Mark Topley / 26 Jan 2018

Last month I set out four key factors for a successful CSR strategy. This week, I want to highlight some key areas that should be in your charity and community plan – the part of CSR that really gets your team engaged, and demonstrates your values externally, as well as making a difference.

1. Aims
It may be obvious, but if you don’t ‘begin with the end in mind’, the results you achieve may be disappointing.

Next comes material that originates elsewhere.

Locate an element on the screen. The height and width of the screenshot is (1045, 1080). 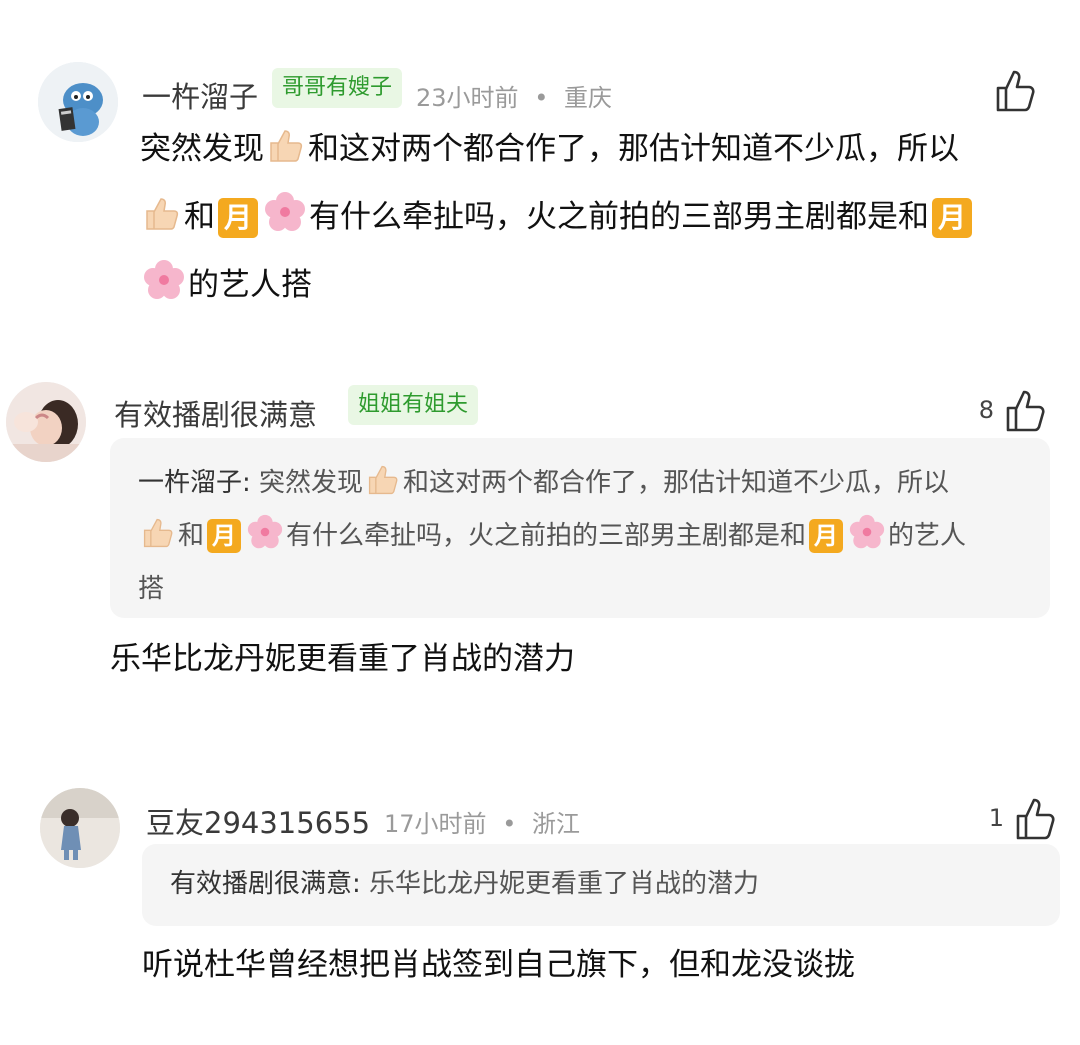
body-text: 有什么牵扯吗，火之前拍的三部男主剧都是和 is located at coordinates (619, 217).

So it’s worth spending some time to write down what you want to see happen through your charity and community work. Don’t worry too much about getting ‘right’ answers, but imagine what you want to see in the different areas – for the team, your patients, your PR, and your good causes.

2. Cause
Choosing the right cause or set of causes is something you need to put some thought into. Evidence suggests that choosing a cause that connects with the business in some way is more effective. That can be something in dentistry, or the particular community you are part of. It makes sense to support things that match your skills and resources, and again dental causes allow you to do this easily, whether it be volunteering overseas, in the UK or by offering Oral Health Education in schools. I recommend choosing something local and something wider. Whatever you choose, make sure you discuss the options and engage your team. Commit for a period of time and set a target. Get plenty of information and materials from the charity so people can connect with why you are supporting, and what difference it will make.

3. Activity Plan
What are you going to do? What do people enjoy? Will you encourage individual activities so people can follow their interests, or team events (or a combination). How will you involve patients (this can be very positive if done well). I recommend choosing a range of things that will spark interest across the team, and planning well ahead. Remember, it doesn’t need to be extreme to make a difference.

4. Communications Plan
Connecting people with what you’re doing, and why, is crucial. You need to consider how you will engage your team from the start, keep reminding them why you are supporting good causes throughout the plan, communicate the progress you make, and show and celebrate the results of their efforts. Build patient and external communications into the plan, but ensure your stories and updates done from a humble perspective, pointing people to the cause you’re supporting, and the efforts your team are making.

5. Management
Finally, any good charity and community plan needs to maintain momentum. Part of this is making sure your communications plan keeps people engaged, informed and motivated. But ensuring your plans remain on track by managing them effectively is important too. As the old adage goes ‘what gets measured gets done’. So make sure there are targets and deadlines for your plans. One large corporate I worked with added the charity fundraising target to their Board KPIs – ensuring it would get done.

Having a good CSR strategy in place impacts all round your business – marketing, team attraction and retention, building patient trust and your reputation. To ensure that your good intention results in some quality outcomes, make sure you’ve got a plan, however simple, to connect your cause with your activity, communicate it well, and manage it intentionally.